Linhas de dados
------------------------------------------------

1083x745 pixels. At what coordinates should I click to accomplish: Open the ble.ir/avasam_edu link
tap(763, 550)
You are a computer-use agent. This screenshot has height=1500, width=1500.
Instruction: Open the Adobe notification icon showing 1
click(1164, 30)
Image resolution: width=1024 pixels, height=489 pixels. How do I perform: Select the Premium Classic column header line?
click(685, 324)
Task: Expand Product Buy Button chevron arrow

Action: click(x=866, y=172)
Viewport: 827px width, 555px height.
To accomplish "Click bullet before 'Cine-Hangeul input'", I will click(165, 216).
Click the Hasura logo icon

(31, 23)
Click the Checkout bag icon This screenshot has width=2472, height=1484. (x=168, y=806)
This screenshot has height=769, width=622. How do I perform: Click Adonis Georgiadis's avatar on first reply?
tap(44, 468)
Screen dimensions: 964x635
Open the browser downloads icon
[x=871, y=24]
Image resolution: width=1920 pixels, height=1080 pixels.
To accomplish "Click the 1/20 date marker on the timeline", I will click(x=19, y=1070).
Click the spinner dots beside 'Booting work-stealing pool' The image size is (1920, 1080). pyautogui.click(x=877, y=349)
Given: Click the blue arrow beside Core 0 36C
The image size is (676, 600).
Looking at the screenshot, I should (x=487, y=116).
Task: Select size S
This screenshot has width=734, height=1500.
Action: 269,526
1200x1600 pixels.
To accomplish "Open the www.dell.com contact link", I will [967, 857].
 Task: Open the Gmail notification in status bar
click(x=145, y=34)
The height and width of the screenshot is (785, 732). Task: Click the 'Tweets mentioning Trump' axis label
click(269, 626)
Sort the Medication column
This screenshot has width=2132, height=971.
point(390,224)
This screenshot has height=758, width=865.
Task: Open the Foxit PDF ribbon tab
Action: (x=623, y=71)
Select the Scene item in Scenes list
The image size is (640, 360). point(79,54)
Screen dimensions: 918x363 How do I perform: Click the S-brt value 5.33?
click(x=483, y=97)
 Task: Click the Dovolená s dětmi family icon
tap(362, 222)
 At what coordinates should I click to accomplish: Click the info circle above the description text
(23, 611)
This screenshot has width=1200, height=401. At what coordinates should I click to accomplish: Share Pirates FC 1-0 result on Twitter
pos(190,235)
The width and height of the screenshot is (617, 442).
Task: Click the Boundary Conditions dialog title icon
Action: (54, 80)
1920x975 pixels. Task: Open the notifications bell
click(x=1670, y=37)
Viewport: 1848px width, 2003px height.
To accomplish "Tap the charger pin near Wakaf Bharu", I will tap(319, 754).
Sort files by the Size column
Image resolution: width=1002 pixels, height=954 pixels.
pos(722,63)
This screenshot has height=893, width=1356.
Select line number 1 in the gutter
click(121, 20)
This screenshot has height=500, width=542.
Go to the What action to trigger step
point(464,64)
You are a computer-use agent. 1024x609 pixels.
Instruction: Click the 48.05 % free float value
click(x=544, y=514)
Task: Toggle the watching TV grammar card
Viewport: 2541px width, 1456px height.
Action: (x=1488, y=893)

------------------------------------------------

INSTRUÇÃO DADA – Selecione e copie cada linha dos registros em que aparece a palavra "screenshot".

PROBLEMA RESOLVIDO –
You are a computer-use agent. This screenshot has height=1500, width=1500.
Click the Checkout bag icon This screenshot has width=2472, height=1484. (x=168, y=806)
This screenshot has height=769, width=622. How do I perform: Click Adonis Georgiadis's avatar on first reply?
Looking at the screenshot, I should (x=487, y=116).
This screenshot has width=734, height=1500.
The height and width of the screenshot is (785, 732). Task: Click the 'Tweets mentioning Trump' axis label
This screenshot has width=2132, height=971.
This screenshot has height=758, width=865.
This screenshot has width=1200, height=401. At what coordinates should I click to accomplish: Share Pirates FC 1-0 result on Twitter
The width and height of the screenshot is (617, 442).
This screenshot has height=893, width=1356.
This screenshot has height=500, width=542.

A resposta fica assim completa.